Problem to solve >> In the records from the start through the line that contains "coord(64,151)", switch "Viewport" to "Window" and rewrite those lines with everything else unchanged.

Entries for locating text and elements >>
★ ★ ★ ★

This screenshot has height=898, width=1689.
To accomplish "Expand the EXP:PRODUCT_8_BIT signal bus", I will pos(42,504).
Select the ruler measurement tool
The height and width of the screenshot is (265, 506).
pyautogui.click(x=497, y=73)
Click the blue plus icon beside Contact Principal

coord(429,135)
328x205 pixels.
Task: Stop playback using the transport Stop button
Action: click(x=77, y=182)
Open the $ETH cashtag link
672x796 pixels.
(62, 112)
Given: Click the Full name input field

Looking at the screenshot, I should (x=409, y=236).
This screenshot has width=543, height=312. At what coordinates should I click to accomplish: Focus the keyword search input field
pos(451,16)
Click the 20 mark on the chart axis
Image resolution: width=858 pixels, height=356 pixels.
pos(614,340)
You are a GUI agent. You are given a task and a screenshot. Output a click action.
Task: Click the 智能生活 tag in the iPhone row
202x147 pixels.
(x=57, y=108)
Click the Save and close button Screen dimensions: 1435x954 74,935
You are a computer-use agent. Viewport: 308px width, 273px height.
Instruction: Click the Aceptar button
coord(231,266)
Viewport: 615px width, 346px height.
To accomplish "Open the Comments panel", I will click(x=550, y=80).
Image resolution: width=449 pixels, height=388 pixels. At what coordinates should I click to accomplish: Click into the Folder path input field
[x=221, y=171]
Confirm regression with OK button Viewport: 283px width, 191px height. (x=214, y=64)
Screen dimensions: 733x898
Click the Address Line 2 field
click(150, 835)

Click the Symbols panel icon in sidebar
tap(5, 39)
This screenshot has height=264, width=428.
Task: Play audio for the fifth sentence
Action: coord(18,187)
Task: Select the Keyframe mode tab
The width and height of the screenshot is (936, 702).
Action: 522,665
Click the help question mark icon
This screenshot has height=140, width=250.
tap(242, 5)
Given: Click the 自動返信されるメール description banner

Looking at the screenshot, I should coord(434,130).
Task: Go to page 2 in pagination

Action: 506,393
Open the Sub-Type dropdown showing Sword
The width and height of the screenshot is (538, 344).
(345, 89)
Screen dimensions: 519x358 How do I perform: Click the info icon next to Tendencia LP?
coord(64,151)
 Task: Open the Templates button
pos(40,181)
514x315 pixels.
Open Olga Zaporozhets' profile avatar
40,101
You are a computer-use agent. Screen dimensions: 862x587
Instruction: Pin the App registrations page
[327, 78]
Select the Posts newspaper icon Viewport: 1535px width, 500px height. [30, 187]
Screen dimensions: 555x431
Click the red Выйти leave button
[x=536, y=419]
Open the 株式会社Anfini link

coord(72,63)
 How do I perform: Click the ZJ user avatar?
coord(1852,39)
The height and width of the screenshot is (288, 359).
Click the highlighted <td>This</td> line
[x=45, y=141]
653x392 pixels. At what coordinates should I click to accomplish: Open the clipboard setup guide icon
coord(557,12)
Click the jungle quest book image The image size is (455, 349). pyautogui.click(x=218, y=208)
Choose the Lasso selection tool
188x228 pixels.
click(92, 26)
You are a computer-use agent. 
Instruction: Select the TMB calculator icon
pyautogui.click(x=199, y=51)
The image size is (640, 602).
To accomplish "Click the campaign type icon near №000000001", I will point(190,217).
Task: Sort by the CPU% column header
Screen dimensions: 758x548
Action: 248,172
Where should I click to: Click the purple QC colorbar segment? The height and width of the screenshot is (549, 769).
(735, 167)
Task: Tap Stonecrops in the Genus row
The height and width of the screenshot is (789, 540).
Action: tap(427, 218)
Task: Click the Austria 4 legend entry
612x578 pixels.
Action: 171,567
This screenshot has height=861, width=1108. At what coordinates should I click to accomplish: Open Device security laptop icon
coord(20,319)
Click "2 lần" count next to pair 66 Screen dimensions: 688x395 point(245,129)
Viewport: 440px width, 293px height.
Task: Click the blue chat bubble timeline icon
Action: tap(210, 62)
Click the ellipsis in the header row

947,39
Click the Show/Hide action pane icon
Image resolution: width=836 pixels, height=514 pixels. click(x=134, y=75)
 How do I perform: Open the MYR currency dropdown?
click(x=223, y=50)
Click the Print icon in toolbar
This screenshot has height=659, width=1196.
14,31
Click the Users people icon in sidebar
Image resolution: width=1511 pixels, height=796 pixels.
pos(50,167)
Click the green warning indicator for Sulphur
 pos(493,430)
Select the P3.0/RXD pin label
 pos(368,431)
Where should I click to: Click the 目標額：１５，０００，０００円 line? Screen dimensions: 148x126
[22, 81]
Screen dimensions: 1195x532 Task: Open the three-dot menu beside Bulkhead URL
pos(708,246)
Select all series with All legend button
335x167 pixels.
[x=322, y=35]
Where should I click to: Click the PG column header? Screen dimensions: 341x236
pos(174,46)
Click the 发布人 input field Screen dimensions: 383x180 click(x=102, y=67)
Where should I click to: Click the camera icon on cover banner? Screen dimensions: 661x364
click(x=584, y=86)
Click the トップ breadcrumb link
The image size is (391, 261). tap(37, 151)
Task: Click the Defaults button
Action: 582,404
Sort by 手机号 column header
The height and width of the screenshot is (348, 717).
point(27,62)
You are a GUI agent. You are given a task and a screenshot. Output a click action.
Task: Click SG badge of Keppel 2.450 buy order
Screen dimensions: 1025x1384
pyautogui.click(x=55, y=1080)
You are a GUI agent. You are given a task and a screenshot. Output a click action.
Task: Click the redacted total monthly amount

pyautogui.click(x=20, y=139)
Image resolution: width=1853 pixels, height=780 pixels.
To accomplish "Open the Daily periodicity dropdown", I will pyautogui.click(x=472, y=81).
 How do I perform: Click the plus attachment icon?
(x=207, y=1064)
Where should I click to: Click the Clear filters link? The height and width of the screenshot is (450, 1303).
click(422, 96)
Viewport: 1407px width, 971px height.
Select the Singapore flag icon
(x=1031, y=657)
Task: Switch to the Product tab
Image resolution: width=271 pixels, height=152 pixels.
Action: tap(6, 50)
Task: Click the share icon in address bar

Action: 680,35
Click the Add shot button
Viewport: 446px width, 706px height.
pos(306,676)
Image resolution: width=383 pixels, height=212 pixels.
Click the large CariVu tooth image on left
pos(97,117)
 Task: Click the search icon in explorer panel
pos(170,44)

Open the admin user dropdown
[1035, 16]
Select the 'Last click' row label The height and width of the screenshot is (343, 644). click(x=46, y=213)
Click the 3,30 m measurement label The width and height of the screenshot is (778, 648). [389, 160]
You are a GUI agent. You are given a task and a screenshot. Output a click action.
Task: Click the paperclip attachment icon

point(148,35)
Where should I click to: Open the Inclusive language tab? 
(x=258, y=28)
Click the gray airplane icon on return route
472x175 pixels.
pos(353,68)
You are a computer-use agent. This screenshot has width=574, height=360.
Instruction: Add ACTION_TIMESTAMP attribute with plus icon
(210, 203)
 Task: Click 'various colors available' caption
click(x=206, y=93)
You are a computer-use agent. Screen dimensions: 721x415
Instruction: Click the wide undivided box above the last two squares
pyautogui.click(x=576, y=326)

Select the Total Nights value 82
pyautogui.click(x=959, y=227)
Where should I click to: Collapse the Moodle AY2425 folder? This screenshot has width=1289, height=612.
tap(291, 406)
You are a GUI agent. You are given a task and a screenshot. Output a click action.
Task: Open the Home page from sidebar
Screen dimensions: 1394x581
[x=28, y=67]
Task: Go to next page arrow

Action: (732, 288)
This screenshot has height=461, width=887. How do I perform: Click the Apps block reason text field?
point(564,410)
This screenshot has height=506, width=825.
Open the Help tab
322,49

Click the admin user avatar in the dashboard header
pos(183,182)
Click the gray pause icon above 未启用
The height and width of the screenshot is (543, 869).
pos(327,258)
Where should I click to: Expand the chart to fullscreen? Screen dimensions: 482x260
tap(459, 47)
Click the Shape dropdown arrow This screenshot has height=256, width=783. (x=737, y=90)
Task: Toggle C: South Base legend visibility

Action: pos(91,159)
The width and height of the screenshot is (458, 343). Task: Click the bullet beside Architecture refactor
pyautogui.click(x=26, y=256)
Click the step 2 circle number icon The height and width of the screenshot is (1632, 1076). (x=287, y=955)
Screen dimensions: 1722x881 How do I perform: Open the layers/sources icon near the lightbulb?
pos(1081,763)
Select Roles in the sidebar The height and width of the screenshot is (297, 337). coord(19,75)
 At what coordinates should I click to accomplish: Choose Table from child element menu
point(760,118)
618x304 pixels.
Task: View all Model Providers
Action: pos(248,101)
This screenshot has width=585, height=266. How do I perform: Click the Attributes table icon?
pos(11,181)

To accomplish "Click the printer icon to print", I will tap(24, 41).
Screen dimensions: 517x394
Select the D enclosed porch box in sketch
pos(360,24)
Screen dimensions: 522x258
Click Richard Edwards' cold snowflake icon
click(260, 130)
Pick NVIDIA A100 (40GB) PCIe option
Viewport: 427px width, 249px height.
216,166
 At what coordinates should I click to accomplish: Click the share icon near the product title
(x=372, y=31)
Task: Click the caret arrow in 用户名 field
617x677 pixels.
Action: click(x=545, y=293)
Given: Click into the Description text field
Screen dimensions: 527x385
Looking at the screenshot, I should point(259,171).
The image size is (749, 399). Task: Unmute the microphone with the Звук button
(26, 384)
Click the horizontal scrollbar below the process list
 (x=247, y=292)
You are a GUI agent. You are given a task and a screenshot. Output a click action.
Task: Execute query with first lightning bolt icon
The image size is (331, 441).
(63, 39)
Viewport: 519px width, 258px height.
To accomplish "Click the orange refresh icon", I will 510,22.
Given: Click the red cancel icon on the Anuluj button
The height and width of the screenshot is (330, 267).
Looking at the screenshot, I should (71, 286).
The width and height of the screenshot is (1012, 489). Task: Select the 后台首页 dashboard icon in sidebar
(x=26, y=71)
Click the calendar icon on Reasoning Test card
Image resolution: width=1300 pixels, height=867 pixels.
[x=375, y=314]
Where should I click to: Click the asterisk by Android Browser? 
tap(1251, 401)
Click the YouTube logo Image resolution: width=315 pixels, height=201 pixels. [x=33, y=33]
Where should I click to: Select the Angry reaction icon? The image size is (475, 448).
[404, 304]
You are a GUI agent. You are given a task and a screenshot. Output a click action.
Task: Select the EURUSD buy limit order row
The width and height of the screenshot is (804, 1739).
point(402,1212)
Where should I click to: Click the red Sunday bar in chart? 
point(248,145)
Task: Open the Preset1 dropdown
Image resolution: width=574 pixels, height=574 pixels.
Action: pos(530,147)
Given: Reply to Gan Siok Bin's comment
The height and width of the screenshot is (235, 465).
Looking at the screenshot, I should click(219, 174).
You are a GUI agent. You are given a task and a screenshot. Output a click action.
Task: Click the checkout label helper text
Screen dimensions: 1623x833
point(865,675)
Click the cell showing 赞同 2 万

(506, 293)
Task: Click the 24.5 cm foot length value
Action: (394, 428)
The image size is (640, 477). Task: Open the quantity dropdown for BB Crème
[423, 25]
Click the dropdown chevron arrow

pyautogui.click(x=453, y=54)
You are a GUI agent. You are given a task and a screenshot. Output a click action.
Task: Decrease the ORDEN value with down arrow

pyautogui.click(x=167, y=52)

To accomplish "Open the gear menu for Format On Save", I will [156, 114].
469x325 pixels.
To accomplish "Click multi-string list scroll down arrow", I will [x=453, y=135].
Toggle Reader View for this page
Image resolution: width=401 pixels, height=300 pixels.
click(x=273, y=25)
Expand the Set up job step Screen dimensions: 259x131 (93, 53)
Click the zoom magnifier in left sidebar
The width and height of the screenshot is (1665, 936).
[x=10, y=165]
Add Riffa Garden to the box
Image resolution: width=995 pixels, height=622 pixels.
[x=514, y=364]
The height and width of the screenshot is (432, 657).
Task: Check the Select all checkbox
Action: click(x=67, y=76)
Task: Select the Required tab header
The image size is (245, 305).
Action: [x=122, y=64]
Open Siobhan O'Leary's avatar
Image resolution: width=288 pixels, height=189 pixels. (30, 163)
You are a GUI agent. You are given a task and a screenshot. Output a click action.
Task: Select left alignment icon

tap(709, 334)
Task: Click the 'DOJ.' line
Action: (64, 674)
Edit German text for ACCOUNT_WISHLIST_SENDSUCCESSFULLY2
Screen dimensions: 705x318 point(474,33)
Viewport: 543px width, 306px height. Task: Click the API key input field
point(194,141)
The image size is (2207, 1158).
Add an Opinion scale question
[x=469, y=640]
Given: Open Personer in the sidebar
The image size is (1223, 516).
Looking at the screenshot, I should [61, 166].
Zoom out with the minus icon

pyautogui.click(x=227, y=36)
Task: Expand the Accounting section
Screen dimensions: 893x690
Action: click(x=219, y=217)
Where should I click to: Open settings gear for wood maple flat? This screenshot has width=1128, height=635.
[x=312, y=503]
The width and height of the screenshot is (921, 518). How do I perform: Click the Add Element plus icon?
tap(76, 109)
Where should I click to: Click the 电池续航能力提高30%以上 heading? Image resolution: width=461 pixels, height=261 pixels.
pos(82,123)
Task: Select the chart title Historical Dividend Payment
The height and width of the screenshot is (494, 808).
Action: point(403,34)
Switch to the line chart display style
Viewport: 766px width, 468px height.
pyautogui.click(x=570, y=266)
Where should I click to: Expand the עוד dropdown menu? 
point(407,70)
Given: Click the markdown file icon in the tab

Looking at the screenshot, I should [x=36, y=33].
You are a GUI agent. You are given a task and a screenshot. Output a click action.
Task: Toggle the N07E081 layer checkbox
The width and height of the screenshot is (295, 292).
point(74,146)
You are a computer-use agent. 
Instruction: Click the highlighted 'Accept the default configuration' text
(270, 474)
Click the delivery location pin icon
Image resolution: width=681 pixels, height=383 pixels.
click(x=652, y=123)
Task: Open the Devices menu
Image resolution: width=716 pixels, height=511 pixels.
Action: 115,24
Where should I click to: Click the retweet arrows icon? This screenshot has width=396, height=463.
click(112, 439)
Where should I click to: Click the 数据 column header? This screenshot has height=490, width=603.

★ ★ ★ ★

Answer for this exercise >>
This screenshot has height=898, width=1689.
To accomplish "Expand the EXP:PRODUCT_8_BIT signal bus", I will pos(42,504).
Select the ruler measurement tool
The height and width of the screenshot is (265, 506).
pyautogui.click(x=497, y=73)
Click the blue plus icon beside Contact Principal

coord(429,135)
328x205 pixels.
Task: Stop playback using the transport Stop button
Action: click(x=77, y=182)
Open the $ETH cashtag link
672x796 pixels.
(62, 112)
Given: Click the Full name input field

Looking at the screenshot, I should (x=409, y=236).
This screenshot has width=543, height=312. At what coordinates should I click to accomplish: Focus the keyword search input field
pos(451,16)
Click the 20 mark on the chart axis
Image resolution: width=858 pixels, height=356 pixels.
pos(614,340)
You are a GUI agent. You are given a task and a screenshot. Output a click action.
Task: Click the 智能生活 tag in the iPhone row
202x147 pixels.
(x=57, y=108)
Click the Save and close button Screen dimensions: 1435x954 74,935
You are a computer-use agent. Window: 308px width, 273px height.
Instruction: Click the Aceptar button
coord(231,266)
Window: 615px width, 346px height.
To accomplish "Open the Comments panel", I will click(x=550, y=80).
Image resolution: width=449 pixels, height=388 pixels. At what coordinates should I click to accomplish: Click into the Folder path input field
[x=221, y=171]
Confirm regression with OK button Window: 283px width, 191px height. (x=214, y=64)
Screen dimensions: 733x898
Click the Address Line 2 field
click(150, 835)

Click the Symbols panel icon in sidebar
tap(5, 39)
This screenshot has height=264, width=428.
Task: Play audio for the fifth sentence
Action: coord(18,187)
Task: Select the Keyframe mode tab
The width and height of the screenshot is (936, 702).
Action: 522,665
Click the help question mark icon
This screenshot has height=140, width=250.
tap(242, 5)
Given: Click the 自動返信されるメール description banner

Looking at the screenshot, I should coord(434,130).
Task: Go to page 2 in pagination

Action: 506,393
Open the Sub-Type dropdown showing Sword
The width and height of the screenshot is (538, 344).
(345, 89)
Screen dimensions: 519x358 How do I perform: Click the info icon next to Tendencia LP?
coord(64,151)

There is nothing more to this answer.